[Start of section]
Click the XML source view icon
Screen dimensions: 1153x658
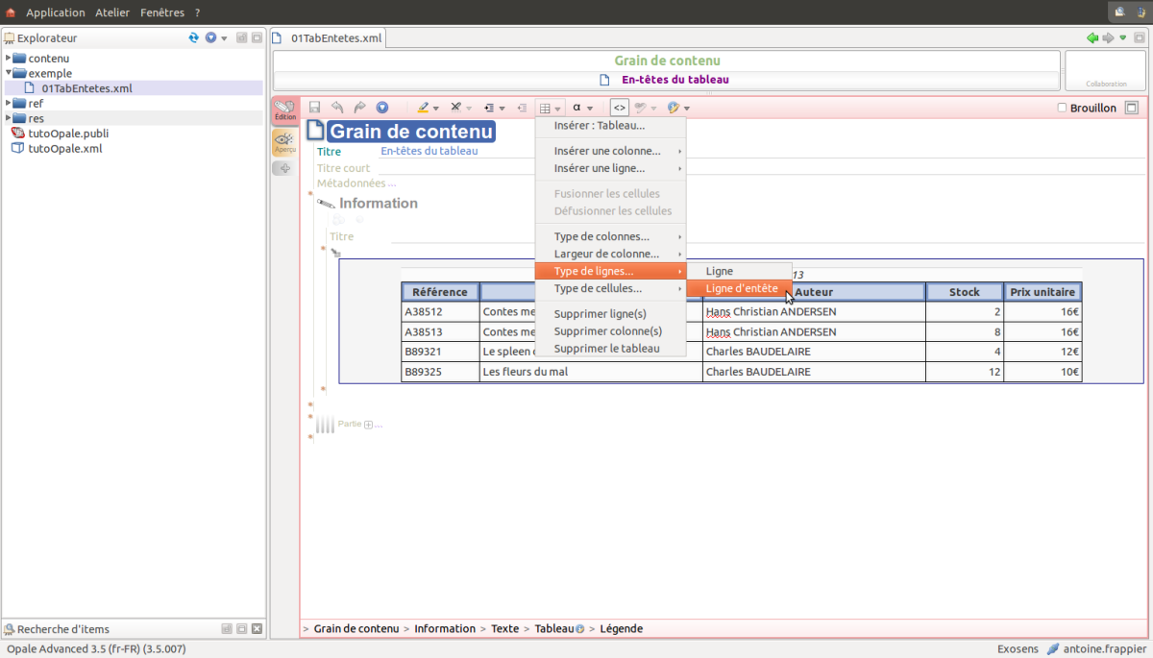click(x=620, y=109)
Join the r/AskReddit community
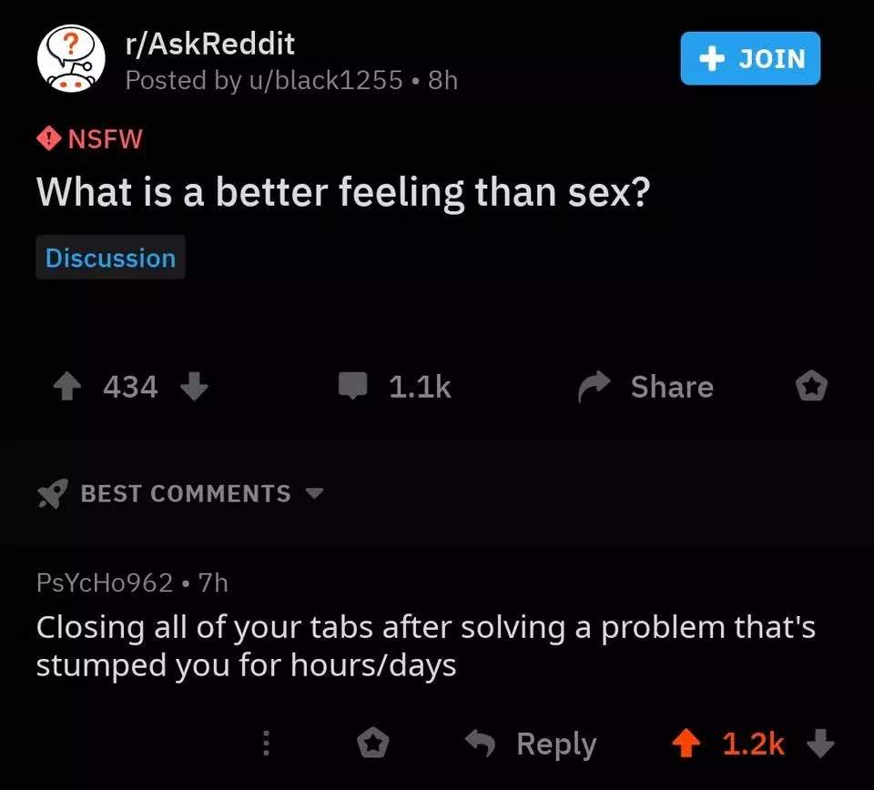 750,59
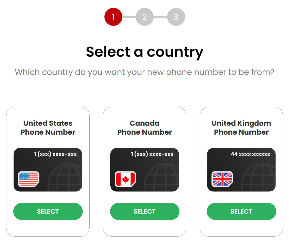289x245 pixels.
Task: Click the "Which country" subtitle text
Action: tap(145, 72)
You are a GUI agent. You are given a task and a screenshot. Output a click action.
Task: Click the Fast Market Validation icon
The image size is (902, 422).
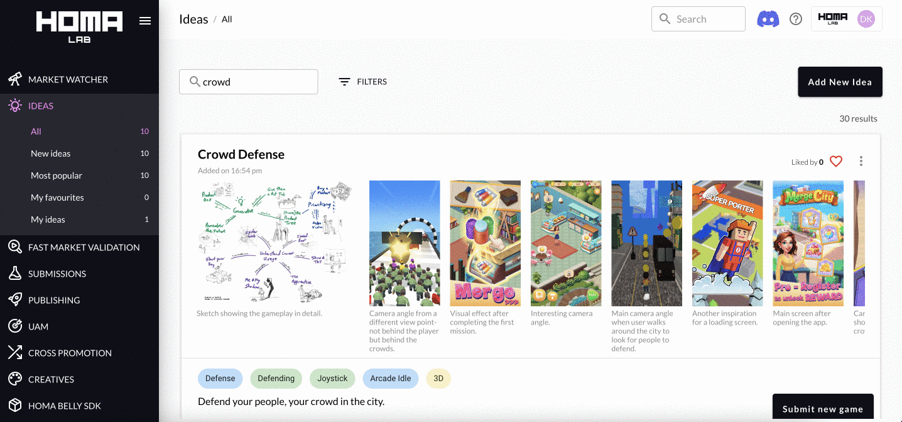point(15,247)
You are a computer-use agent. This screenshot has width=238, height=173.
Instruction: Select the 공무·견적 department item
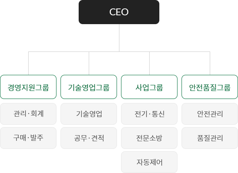pos(89,138)
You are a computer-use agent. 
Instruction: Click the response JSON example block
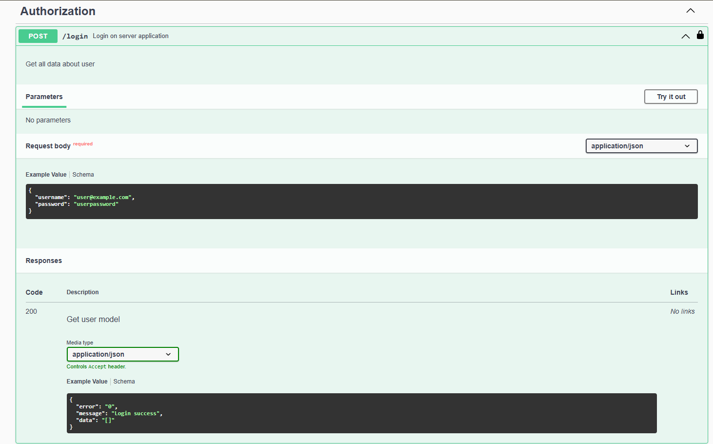(361, 413)
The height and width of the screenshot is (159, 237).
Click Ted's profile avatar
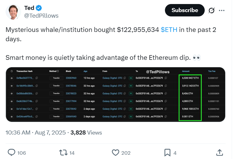pos(13,12)
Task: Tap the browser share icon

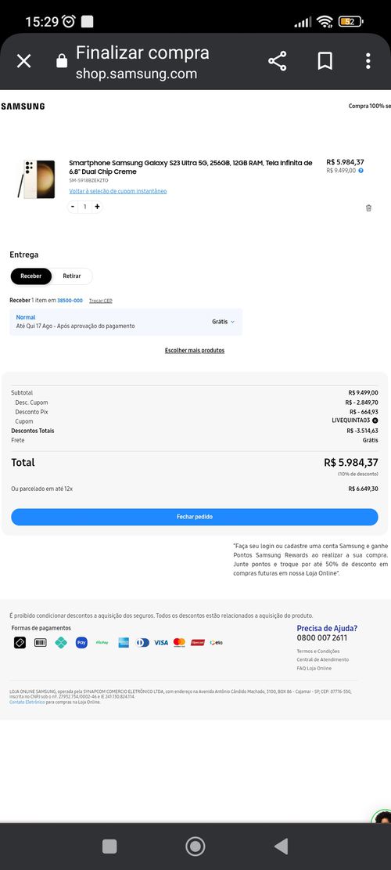Action: 278,61
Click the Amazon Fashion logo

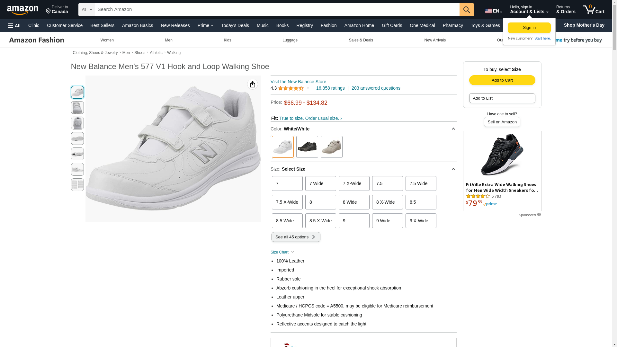coord(37,40)
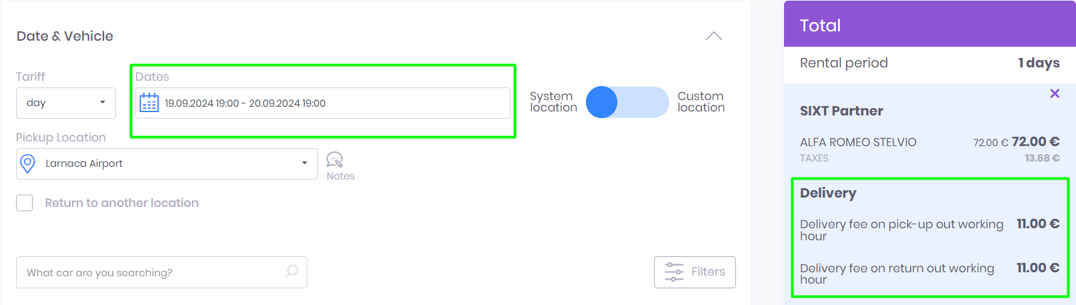1076x305 pixels.
Task: Toggle System/Custom location switch
Action: pyautogui.click(x=627, y=102)
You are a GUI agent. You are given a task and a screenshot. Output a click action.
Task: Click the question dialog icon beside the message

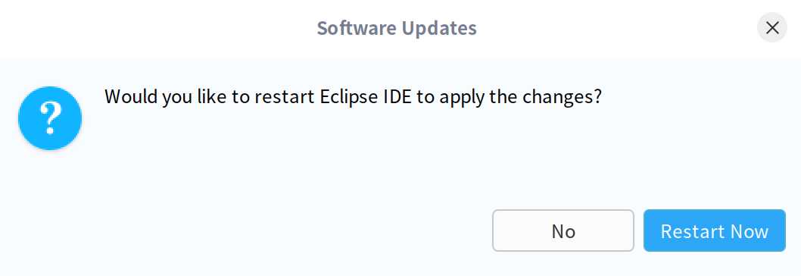(x=50, y=118)
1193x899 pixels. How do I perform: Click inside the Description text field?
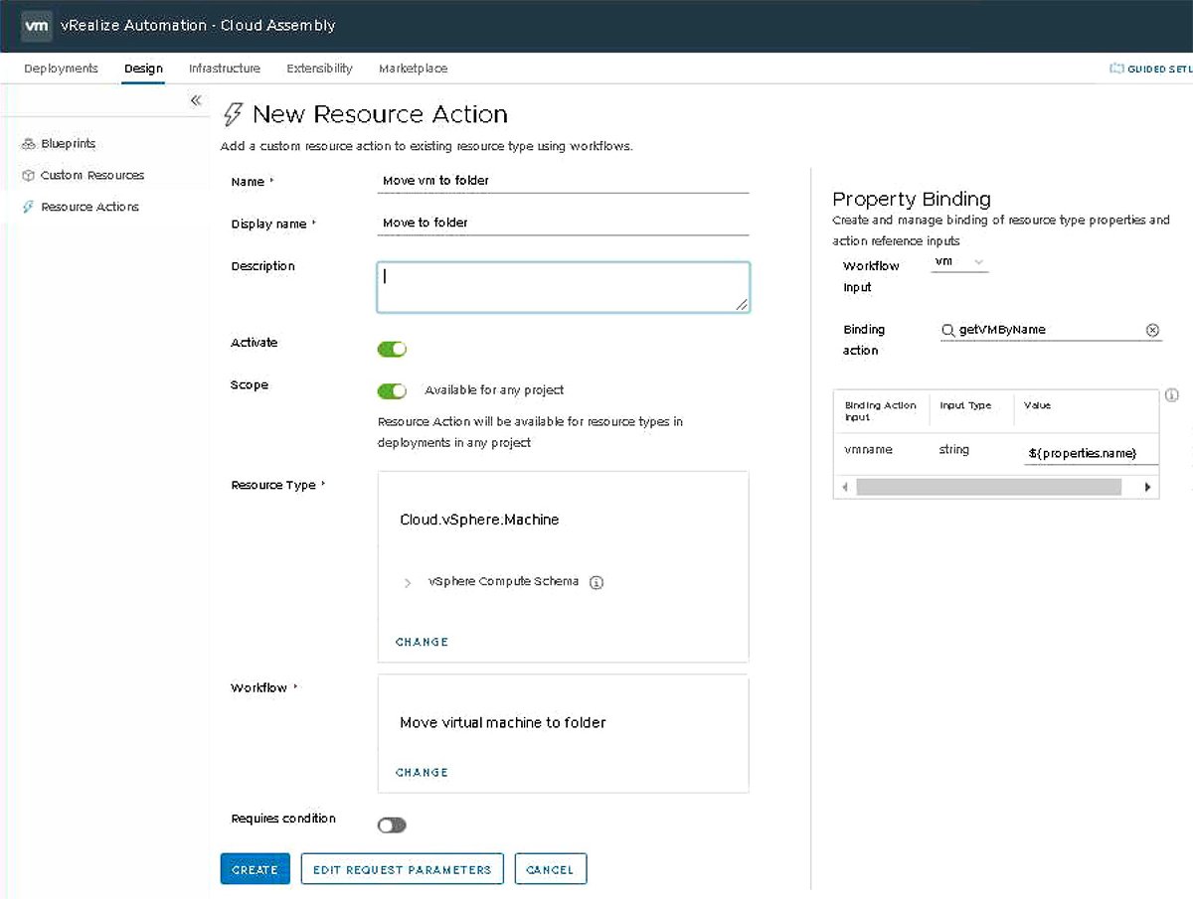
[End of section]
* **WORK INSTRUCTIONS**: I would like an exact copy of the lines from the one holding "The image size is (902, 422)." through the last line of the entries above, with the pictures left out.

* **OUTPUT FOR THIS EXERCISE**:
The image size is (902, 422).
point(15,247)
You are a computer-use agent. This screenshot has width=238, height=173.
Instruction: Select the 공무·견적 department item
pos(89,138)
You are a computer-use agent. 
Instruction: Click the response JSON example block
(361, 413)
The height and width of the screenshot is (159, 237).
Click Ted's profile avatar
pos(13,12)
Task: Tap the browser share icon

Action: 278,61
Click the Amazon Fashion logo

coord(37,40)
1076x305 pixels.
Task: Toggle System/Custom location switch
Action: pyautogui.click(x=627, y=102)
You are a GUI agent. You are given a task and a screenshot. Output a click action.
Task: Click the question dialog icon beside the message

(x=50, y=118)
1193x899 pixels. How do I perform: Click inside the Description text field?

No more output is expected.